→ **課題一覧**:
- 1) 本文によれば、堀川波鼓の初演座はどこですか。
- 2) 本文の「堀川波鼓(ほりかわなみのつづ」から「脚本)として上演した[4]。」までを、「浄瑠璃」を「人形浄瑠璃」に変更したうえで記してください。

堀川波鼓(ほりかわなみのつづみ)は、近松門左衛門作の浄瑠璃[1]。3段の世話物[1]。初演座は大阪竹本座[1]、初演年は諸説[注 1]。
概要
鳥取藩士が妻敵を討った事件を脚色したもので[1]、能『松風』をモチーフとして書かれた[2]。『大経師昔暦』『鑓の権三重帷子』とともに、近松三大姦通物の一つ[1]。初演以来、再演の記録がなかったが、1964年に復活公演が行われた[2]。これを映画化したものに『夜の鼓』(今井正監督)があり[3]、新劇では俳優座が『つづみの女』(田中澄江脚本)として上演した[4]。

→ **エントリー抜粋**:
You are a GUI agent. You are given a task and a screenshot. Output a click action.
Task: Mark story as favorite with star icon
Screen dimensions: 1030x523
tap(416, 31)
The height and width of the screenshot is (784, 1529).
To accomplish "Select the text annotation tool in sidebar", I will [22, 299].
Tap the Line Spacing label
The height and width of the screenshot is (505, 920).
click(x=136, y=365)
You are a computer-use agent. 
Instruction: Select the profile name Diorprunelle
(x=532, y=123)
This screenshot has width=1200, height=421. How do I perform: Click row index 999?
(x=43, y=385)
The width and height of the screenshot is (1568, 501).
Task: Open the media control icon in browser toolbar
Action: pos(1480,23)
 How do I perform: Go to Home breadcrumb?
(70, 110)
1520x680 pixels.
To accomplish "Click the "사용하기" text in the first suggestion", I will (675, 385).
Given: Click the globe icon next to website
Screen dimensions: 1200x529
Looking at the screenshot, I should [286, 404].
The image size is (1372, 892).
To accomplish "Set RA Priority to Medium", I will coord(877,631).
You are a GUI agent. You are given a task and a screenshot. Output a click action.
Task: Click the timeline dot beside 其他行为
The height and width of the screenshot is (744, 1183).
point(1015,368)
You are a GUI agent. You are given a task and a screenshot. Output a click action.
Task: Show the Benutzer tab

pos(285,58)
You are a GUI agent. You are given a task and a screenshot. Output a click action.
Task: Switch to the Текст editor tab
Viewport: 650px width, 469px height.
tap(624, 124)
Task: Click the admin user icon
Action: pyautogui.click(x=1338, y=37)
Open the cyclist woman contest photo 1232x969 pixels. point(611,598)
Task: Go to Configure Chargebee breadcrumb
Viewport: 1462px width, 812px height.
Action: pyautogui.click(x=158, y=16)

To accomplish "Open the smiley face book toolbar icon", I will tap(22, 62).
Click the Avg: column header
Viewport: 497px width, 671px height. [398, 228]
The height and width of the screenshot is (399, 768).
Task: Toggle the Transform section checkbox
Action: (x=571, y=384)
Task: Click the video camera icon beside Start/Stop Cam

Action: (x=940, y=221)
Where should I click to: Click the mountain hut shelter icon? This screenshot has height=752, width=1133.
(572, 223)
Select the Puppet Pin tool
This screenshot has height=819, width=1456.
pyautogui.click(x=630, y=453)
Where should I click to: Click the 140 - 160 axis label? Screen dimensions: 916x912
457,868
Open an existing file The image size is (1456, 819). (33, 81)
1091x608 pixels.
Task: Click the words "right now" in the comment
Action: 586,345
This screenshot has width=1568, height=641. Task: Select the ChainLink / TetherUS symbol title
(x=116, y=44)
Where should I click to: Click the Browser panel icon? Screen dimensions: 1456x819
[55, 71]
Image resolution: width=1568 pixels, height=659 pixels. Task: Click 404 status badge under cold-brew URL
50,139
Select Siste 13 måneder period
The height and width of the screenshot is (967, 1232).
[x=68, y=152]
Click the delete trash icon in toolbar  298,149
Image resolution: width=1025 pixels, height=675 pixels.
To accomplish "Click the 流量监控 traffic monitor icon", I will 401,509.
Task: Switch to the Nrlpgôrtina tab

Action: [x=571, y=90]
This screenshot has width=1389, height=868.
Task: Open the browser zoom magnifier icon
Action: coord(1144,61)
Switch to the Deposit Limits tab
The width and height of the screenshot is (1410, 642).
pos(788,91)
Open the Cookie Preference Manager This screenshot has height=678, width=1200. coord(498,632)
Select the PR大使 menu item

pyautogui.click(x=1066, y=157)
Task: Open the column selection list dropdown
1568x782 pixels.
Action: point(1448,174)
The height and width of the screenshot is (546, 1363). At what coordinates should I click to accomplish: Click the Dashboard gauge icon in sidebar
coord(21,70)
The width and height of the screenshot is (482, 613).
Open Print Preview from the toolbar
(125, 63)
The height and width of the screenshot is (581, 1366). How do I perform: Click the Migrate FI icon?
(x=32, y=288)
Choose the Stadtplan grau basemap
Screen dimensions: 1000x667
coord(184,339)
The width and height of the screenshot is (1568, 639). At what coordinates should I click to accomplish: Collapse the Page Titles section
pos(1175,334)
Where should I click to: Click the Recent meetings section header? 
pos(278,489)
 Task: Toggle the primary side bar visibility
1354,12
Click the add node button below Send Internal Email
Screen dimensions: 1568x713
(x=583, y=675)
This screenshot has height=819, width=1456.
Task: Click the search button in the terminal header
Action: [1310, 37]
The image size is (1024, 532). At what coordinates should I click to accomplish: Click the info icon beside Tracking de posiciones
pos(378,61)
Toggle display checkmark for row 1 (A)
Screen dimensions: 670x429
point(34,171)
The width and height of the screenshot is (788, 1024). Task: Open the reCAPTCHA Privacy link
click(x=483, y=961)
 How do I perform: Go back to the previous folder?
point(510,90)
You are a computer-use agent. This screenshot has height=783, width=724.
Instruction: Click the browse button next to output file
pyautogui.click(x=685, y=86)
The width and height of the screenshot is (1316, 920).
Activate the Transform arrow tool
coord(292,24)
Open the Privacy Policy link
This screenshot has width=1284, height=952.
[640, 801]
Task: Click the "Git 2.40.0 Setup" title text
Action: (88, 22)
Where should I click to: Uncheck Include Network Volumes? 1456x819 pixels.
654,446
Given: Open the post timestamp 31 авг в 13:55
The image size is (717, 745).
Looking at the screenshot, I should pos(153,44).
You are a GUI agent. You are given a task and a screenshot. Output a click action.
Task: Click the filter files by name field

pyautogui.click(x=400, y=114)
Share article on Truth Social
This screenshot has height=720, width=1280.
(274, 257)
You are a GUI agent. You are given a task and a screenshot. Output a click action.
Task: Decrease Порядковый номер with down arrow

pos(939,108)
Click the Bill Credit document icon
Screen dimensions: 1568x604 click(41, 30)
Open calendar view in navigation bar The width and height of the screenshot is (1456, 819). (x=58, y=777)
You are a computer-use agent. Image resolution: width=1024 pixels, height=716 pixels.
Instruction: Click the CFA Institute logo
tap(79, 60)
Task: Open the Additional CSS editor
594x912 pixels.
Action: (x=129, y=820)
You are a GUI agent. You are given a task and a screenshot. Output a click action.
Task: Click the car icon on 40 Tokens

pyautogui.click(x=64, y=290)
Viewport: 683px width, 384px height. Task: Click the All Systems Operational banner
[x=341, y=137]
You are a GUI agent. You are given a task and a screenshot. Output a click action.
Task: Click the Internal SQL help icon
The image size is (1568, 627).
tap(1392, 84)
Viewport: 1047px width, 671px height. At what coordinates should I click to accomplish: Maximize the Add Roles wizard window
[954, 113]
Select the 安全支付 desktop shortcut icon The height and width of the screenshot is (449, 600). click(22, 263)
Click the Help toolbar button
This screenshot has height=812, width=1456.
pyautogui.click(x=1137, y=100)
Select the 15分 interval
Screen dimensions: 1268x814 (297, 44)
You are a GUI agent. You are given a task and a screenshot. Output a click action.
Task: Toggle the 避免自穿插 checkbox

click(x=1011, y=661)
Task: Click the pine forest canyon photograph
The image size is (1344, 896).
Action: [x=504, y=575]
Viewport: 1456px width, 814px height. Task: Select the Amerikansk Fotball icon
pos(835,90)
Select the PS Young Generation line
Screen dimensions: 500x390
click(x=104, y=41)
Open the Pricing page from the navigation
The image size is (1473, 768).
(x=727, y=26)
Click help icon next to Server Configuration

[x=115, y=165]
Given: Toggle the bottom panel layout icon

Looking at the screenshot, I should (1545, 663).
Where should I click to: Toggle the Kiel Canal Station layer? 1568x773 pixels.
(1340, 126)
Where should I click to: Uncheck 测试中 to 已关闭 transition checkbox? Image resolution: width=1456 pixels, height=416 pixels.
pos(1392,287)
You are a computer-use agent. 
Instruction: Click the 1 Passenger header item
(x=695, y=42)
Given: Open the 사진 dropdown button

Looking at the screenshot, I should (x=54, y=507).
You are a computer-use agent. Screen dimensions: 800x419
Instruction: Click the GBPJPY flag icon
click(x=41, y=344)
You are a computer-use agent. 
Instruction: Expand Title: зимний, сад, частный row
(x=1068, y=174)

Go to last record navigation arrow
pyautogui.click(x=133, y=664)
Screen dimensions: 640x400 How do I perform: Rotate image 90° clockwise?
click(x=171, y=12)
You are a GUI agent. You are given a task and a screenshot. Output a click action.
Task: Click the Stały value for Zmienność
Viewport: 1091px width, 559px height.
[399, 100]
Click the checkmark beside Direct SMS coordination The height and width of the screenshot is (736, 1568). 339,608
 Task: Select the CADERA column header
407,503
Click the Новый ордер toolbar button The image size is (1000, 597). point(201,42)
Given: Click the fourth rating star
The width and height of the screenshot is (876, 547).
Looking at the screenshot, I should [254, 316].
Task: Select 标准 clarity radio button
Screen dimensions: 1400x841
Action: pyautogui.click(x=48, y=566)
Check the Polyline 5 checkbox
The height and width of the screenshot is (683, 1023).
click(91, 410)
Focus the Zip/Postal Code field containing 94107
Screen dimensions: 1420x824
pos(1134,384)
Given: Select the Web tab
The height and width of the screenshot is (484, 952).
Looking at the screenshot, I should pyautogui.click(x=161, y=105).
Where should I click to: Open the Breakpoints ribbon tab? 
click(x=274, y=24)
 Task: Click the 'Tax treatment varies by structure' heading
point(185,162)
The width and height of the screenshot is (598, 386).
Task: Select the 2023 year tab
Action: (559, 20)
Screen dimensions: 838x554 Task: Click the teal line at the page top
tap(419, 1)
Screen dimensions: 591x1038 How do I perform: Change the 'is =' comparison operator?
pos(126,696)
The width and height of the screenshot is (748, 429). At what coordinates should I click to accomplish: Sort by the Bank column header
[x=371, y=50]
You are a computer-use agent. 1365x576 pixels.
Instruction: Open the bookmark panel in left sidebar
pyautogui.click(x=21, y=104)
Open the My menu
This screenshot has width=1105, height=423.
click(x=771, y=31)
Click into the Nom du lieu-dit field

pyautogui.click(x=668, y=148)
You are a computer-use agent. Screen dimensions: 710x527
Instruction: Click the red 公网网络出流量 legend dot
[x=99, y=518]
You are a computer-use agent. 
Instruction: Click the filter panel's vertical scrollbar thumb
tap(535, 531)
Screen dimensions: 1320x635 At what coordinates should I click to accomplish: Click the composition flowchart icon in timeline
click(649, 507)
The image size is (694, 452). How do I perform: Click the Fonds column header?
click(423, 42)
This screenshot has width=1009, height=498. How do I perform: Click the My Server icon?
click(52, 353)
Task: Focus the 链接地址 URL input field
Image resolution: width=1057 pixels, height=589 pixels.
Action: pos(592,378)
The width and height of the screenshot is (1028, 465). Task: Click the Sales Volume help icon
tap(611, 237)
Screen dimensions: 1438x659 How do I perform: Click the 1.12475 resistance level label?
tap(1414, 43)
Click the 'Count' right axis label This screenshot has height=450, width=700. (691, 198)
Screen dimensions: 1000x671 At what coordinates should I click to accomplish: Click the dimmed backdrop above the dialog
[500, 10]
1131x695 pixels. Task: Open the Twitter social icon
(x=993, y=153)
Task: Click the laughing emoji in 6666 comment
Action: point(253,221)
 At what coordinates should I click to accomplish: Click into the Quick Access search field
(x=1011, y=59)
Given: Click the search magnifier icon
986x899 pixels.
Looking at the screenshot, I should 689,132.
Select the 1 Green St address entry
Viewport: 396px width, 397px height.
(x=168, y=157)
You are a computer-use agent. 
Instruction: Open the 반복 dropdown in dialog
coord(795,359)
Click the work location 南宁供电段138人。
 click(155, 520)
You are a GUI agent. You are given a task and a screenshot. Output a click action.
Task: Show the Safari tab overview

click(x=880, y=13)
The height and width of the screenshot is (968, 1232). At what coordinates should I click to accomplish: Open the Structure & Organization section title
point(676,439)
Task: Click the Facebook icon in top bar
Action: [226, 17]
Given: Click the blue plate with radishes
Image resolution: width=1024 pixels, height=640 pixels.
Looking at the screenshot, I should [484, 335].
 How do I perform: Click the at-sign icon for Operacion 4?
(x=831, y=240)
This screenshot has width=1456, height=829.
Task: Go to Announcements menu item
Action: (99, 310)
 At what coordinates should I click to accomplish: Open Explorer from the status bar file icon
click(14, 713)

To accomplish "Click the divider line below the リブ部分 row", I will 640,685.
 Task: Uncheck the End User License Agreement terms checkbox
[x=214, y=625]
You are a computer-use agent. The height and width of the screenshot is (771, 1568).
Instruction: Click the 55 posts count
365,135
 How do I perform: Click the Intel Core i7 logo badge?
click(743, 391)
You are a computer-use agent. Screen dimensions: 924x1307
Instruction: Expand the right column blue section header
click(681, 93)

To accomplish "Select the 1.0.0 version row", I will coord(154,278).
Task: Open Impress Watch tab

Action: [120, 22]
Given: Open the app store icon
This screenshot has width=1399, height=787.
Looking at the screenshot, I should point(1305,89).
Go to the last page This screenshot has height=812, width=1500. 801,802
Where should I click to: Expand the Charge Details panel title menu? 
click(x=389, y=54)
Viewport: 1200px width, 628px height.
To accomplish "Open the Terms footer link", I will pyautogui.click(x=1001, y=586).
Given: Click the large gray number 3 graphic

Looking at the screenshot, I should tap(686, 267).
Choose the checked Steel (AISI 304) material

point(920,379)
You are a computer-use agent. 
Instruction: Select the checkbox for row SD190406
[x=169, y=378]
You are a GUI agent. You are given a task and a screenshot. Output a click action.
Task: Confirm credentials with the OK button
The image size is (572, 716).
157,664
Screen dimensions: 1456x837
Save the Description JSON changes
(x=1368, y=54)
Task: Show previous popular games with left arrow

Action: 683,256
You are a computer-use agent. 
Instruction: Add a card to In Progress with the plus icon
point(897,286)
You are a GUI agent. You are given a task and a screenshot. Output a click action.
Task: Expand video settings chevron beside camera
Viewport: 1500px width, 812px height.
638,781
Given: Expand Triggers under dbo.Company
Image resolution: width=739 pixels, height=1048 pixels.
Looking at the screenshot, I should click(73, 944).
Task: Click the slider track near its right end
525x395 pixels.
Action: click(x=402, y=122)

→ **各課題の解答**:
- 1) 大阪竹本座です。

- 2)
堀川波鼓(ほりかわなみのつづみ)は、近松門左衛門作の人形浄瑠璃[1]。3段の世話物[1]。初演座は大阪竹本座[1]、初演年は諸説[注 1]。
概要
鳥取藩士が妻敵を討った事件を脚色したもので[1]、能『松風』をモチーフとして書かれた[2]。『大経師昔暦』『鑓の権三重帷子』とともに、近松三大姦通物の一つ[1]。初演以来、再演の記録がなかったが、1964年に復活公演が行われた[2]。これを映画化したものに『夜の鼓』(今井正監督)があり[3]、新劇では俳優座が『つづみの女』(田中澄江脚本)として上演した[4]。